Kruse doesn’t blame random users. He labels prominent figures like Adam Back and Michael Saylor as “Fabian” actors, questioning if their actions constitute institutional subversion. The alleged goal is to let the network ossify until it becomes unusable for average people, creating demand for the fast, proprietary blockchains controlled by entities like BlackRock’s Larry Fink.
"If the base layer remains costly only in energy and not in time, it remains vulnerable to informational pollution."
- Dr. Jack Kruse, TFTC: A Bitcoin Podcast
This existential debate plays out practically in sovereign tech. On Ungovernable Misfits, the discussion around StartOS 0.4 showed a clear architectural preference: move complex functions off-chain. The update replaces Docker with leaner LXC containers and introduces a VPS tunneling service to avoid the slow Tor network, prioritizing performance for apps like Nextcloud.

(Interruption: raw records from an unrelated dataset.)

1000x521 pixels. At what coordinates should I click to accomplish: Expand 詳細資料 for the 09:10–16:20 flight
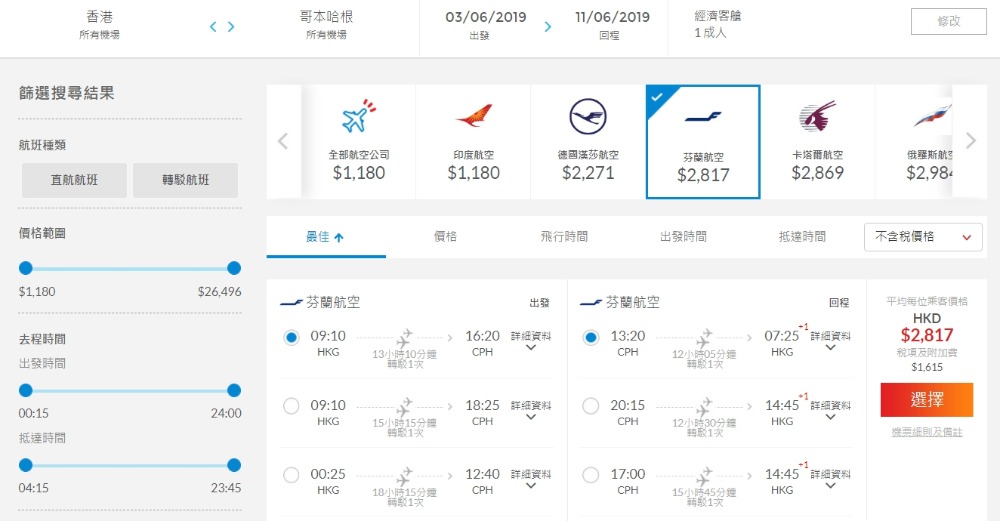tap(531, 342)
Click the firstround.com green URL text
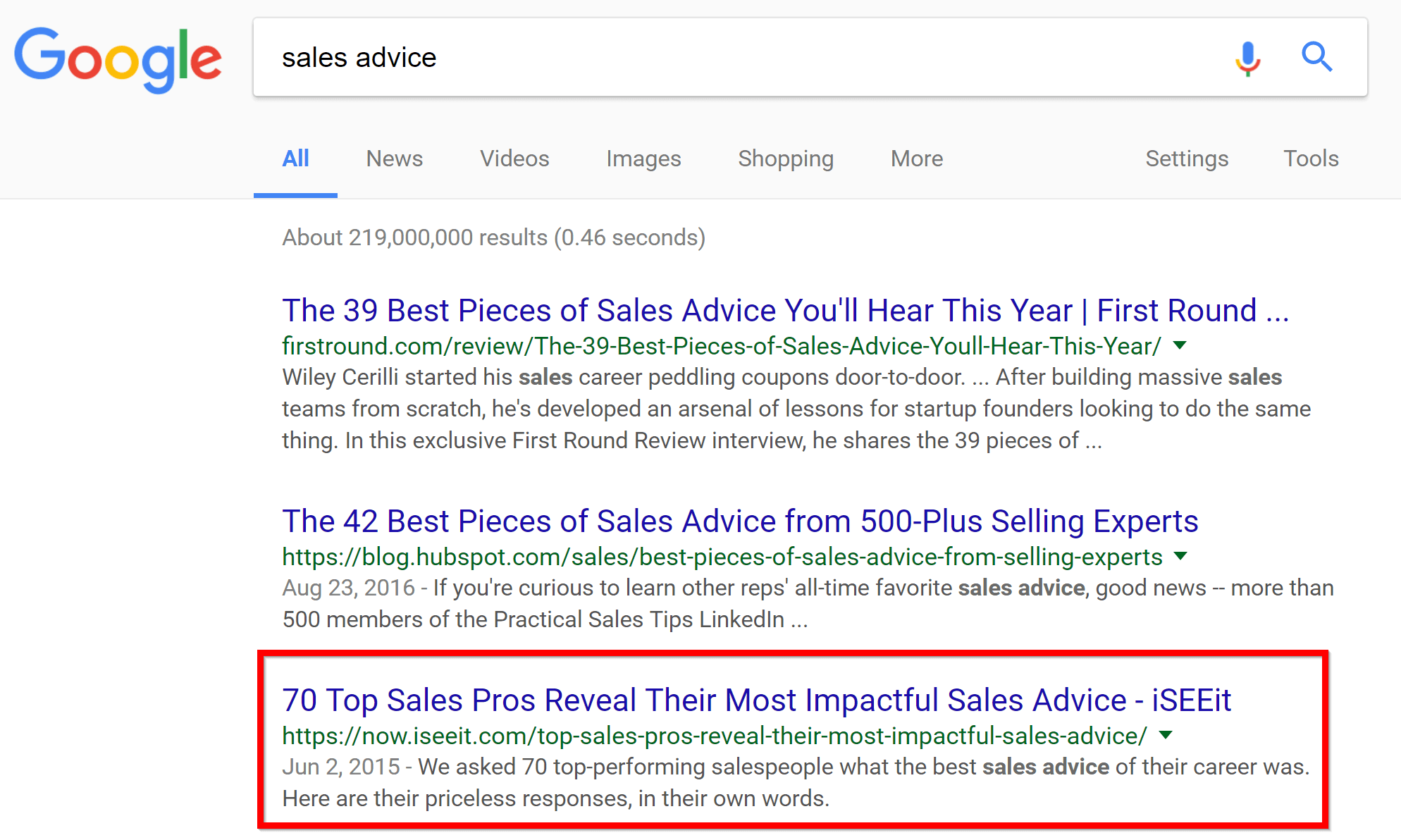Viewport: 1401px width, 840px height. [x=722, y=346]
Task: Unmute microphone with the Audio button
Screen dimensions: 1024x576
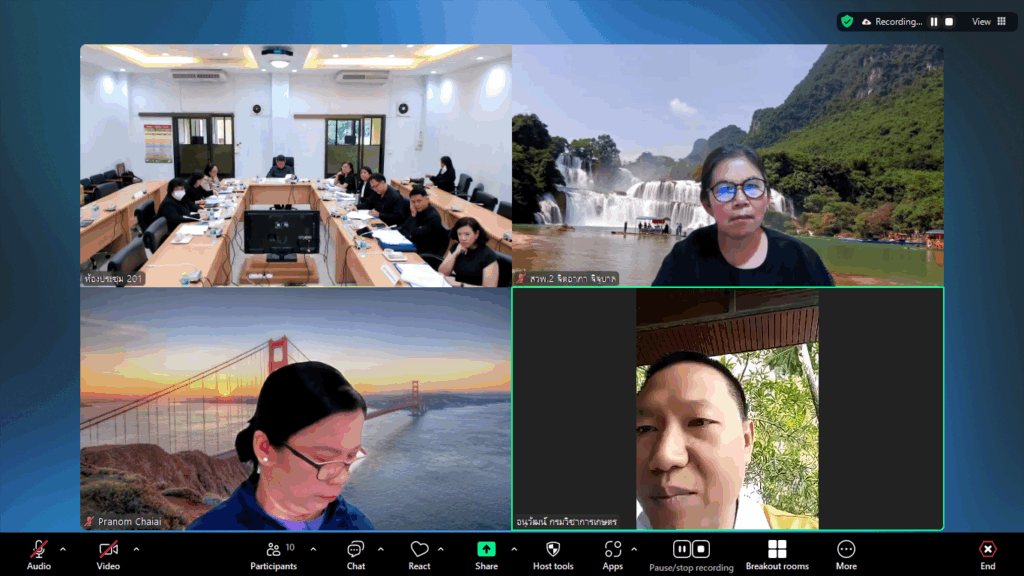Action: (39, 555)
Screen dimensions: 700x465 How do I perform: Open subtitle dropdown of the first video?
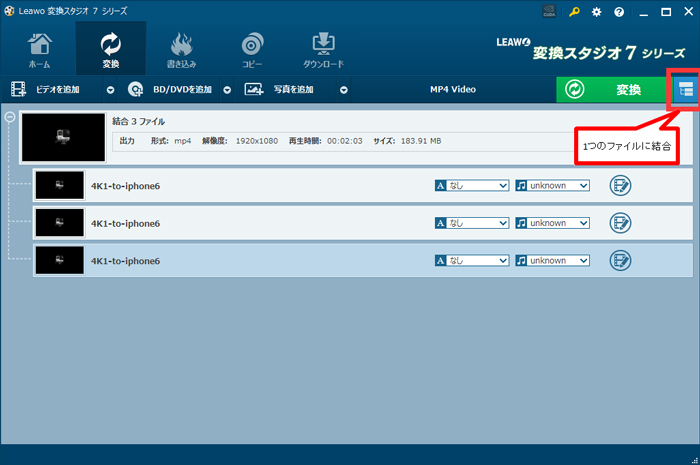pyautogui.click(x=472, y=185)
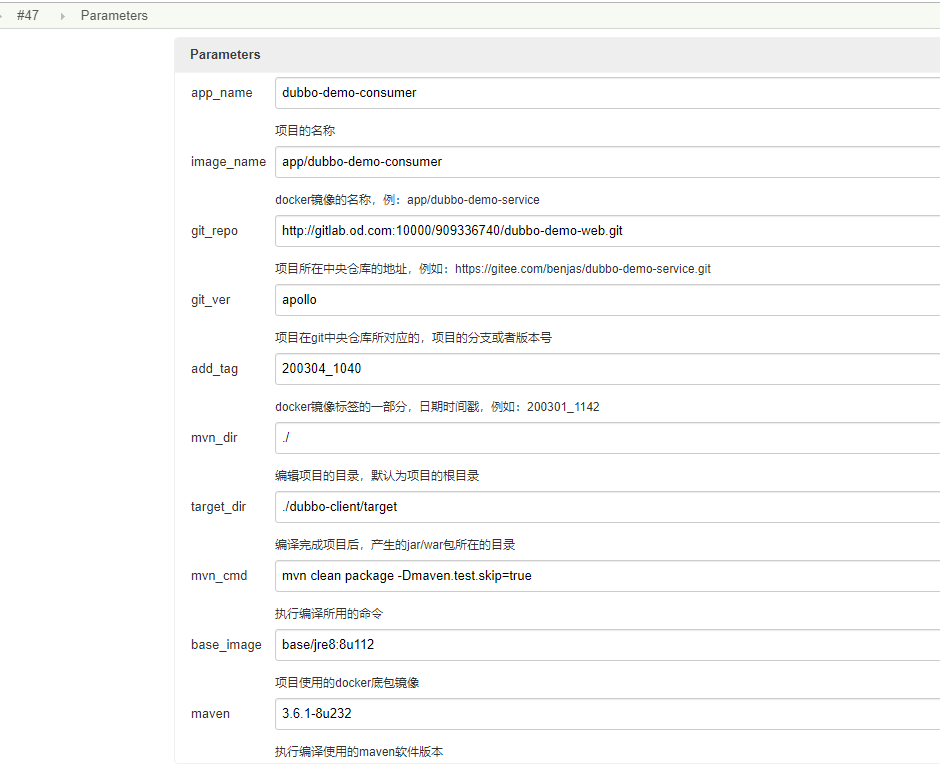Click the base_image parameter label
This screenshot has height=764, width=940.
point(226,645)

Start9’s shift - decentralizing its app registry and aiming to replace Google Drive - is a scaling model Kruse would endorse. It builds a layered tech stack where the base (a personal server) remains simple and performant, while complexity lives in higher, optional layers. This mirrors the Bitcoin Layer 2 argument.
The core tension is between a minimalist protocol preserved as digital gold and a base layer forced to absorb all innovation. Kruse sees the latter path as a road to extinction, engineered by capital. The market’s technical choices, like StartOS’s, reveal which model builders are betting on.